Yakın zamanda New York Moda Haftası’na davet edildin. Bize biraz kendi deneyimden bahsetmek ve sanatçı olarak moda haftasına davet edilmek isteyenler için ipucu vermek ister misin?
Bence sosyal medya bir altın bilet gibi. Bu bir yandan da sanat dünyasını sevmediğim kısmı aslında. Bir yere davetiye alabilmek için güçlü bir online varlığa sahip olmak iyi bir fikir. İnsanların ilgisini çeken içerikler paylaşmak, etkinlikleri düzenleyenlere ve tasarımcılara reklamda yardımcı olabileceğinizi ve dolayısıyla bir davet için iyi bir seçenek olabileceğinizi gösteriyor. Sosyal medya hesabınız, bir özgeçmiş gibi!
Modaya tutkun biri olarak günlük yaşamda “profesyonel” görünebilmek için giyebileceklerimizin bu kadar sınırlı olması beni çok üzüyor. Giyen kişi bundan mutluysa her kıyafetin giyilebilir olduğu fikrine katılır mısın?

*Gereksinimler*: Moda söyleşisinde "Yakın zamanda New" sözlerinden "vermek ister misin?" sözlerine kadar olan kısmı hiç değiştirmeden yazın. Girdiler ayrı bir malzemedir.

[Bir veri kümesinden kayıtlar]
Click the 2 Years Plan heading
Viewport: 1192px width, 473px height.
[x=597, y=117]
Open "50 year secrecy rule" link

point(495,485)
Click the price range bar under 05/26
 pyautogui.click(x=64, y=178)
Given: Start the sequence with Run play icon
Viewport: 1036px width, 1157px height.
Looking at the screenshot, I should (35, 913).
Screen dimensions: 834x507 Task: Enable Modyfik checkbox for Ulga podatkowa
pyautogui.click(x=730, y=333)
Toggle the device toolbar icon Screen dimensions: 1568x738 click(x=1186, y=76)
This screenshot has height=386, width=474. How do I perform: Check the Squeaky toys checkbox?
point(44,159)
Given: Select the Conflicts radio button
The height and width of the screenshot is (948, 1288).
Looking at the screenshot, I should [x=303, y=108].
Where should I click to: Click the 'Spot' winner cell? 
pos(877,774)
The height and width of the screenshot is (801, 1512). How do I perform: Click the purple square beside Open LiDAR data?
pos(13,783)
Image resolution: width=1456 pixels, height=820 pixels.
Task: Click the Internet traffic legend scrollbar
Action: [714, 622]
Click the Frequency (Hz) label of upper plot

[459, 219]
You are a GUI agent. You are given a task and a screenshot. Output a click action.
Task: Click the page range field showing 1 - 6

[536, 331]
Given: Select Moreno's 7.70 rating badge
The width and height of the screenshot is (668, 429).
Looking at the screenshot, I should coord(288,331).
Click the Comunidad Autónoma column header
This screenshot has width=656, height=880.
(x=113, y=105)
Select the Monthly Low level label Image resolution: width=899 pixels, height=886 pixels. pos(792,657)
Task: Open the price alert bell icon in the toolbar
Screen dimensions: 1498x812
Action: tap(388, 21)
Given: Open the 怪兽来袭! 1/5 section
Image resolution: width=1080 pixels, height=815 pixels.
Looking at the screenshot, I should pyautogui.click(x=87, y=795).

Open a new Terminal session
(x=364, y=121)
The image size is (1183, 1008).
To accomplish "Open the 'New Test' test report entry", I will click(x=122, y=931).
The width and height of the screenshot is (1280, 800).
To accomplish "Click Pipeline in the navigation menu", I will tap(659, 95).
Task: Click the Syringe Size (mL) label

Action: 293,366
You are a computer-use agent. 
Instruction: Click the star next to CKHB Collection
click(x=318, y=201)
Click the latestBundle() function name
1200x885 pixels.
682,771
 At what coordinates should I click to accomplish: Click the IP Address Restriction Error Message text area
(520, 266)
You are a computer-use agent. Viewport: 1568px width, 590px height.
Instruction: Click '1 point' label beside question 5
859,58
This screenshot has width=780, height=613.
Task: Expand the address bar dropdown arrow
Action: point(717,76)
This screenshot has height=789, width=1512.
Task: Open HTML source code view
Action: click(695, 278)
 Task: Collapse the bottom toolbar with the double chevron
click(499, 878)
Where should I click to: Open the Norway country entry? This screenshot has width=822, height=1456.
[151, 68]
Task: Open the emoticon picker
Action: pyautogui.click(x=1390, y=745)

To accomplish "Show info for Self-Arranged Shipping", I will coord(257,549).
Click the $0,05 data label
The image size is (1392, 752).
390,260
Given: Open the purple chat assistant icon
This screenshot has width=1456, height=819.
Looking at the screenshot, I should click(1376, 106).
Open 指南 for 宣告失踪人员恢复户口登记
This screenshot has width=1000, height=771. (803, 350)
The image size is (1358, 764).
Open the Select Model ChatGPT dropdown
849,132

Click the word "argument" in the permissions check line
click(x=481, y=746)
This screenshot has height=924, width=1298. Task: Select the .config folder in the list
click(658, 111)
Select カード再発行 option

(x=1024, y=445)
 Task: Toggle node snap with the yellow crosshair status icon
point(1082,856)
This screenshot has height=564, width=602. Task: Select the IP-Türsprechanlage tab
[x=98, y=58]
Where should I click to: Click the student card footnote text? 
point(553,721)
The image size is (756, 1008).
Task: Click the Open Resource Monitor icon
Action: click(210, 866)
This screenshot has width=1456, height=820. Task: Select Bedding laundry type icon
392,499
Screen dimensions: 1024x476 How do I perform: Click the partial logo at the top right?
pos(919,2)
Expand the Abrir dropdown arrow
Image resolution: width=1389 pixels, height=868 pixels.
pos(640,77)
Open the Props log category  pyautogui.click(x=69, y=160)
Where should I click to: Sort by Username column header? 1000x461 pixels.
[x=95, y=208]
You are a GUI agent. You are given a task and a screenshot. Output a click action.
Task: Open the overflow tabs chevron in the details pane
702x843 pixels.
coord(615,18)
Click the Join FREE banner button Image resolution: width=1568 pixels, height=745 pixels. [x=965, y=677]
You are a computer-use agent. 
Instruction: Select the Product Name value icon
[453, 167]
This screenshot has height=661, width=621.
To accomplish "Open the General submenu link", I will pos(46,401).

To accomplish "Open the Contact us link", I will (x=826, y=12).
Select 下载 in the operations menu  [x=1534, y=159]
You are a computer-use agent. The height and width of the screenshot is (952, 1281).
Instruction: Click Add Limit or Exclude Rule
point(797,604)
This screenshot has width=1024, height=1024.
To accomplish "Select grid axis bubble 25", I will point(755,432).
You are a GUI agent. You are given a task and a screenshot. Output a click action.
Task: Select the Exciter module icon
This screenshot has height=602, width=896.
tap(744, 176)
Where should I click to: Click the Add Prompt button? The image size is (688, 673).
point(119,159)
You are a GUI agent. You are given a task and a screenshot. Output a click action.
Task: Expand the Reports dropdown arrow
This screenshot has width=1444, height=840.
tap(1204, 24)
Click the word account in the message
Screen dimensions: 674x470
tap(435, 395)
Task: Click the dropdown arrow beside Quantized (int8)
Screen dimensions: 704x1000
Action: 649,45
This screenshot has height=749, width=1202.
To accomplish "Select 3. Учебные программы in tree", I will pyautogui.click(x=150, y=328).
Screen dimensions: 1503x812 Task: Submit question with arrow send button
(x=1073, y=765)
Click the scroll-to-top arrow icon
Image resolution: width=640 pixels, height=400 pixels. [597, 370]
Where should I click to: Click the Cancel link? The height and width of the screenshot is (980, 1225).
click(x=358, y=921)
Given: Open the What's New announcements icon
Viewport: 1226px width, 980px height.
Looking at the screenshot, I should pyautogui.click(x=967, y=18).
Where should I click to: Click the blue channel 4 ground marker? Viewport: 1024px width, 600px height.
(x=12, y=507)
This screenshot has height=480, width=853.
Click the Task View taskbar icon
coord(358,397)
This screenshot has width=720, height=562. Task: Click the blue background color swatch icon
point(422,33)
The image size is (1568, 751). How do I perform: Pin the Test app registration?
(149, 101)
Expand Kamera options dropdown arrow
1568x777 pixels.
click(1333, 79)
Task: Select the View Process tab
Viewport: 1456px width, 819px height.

*Görevin yanıtı*:
Yakın zamanda New York Moda Haftası’na davet edildin. Bize biraz kendi deneyimden bahsetmek ve sanatçı olarak moda haftasına davet edilmek isteyenler için ipucu vermek ister misin?